The “commercial factor” is just what God does not want made the guiding principle in translating his word. (Psalm 50:12-15) “If I were hungry, I would not tell thee: for the world is mine, and the fulness thereof. Will I eat the flesh of bulls, or drink the blood of goats? Offer unto God thanks­giving; and pay thy vows unto the most High: And call upon me in the day of trouble: I will deliver thee, and thou shalt glorify me.” God is more interested in the Bible being easy to remember so we can recall our vows and remember to turn to our creator by name and reputation. When English speakers had but one version, the KJV, it was easier to remember by dint of repetition. Modern versions, each one changing the words around, though it be in a minor way, make it harder to remember. But it's necessary commercially. The publishers can­not recoup their investment save the version they publish is copy­righted, and they won't receive a copy­right unless theirs is substantially different from others. There­fore they must change the wording though the former KJV wording be perfectly intelligible. When Will was lamenting over “the sins of my youth,” he was echoing (Psalm 25:7) “Remember not the sins of my youth, nor my trans­gres­sions.” We, or at least God, doesn't want him to forget the lessons he's learned, not for some “commercial factor” that God doesn't need.

Production Values

” (1992) was directed by Clint Eastwood. It was written by David Webb Peoples. The film stars Eastwood as lead, with Gene Hackman, Morgan Freeman, and Richard Harris in major roles. East­wood did his accomplished best as expected, and the other cow­boy and -girl roles were well acted, too.

MPAA rated it R for language, and violence, and for a scene of sexuality. It was filmed on location in Alberta, Canada. The scenery and music were great. The opening “Claudia's Song” was written by multi-talented Clint Eastwood and Lennie Niehaus. Claudia, William's still influential though deceased wife, can be seen in portraiture—if you look quick—when Will opens a chest to retrieve his pistol. She is one beautiful lady and a picture of propriety. I can see most any man giving up his vices, married to her.

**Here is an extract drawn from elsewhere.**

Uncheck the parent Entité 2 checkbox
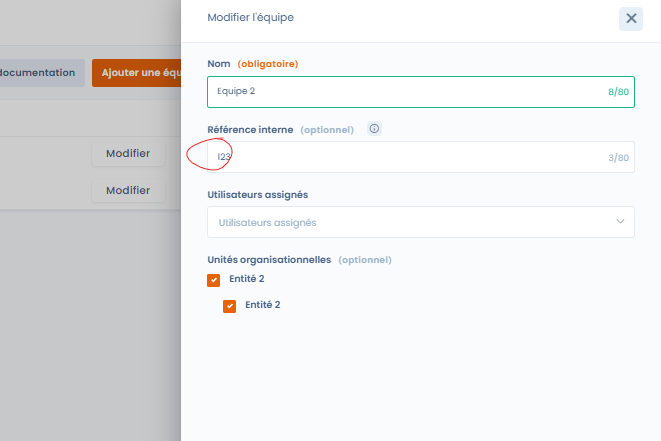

Review Conclusion w/ Christian Recommendation

This Oscar winning picture is an adult western classic. It's way up there with the best. It's a thinking man's western more than just a shoot-'em-up. Select it accordingly.

Movie Ratings

Action factor: Well done action flick. Suitability For Children: Not Suitable for Children of Any Age. Special effects: Average special effects. Video Occasion: Fit For a Friday Evening. Suspense: Keeps you on the edge of your seat. Overall movie rating: Five stars out of five.

Works Cited

Scripture quotations are from the Authorized King James Version (KJV.) Pub. 1611. Rev. 1769. Software.

Sergieff, Archpriest John Iliytch. My Life in Christ. or Moments of Spiritual Serenity and Contemplation, of Reverent Feeling, of Earnest Self-Amendment, and Peace in God: Extracts from the diary of St. John of Kronstadt (Arch­priest John Iliytch Sergieff). Trans­lated with the author's sanction, from the Fourth and Supplemental Edition by E.E. Goulaeff. St. Peters­burg. Jordans­ville, NY: Holy Trinity Monastery, 2000. Print.

Webster's Ninth New College Dictionary. Spring­field, Massa­chusetts, Merriam-Webster, 1983. Print.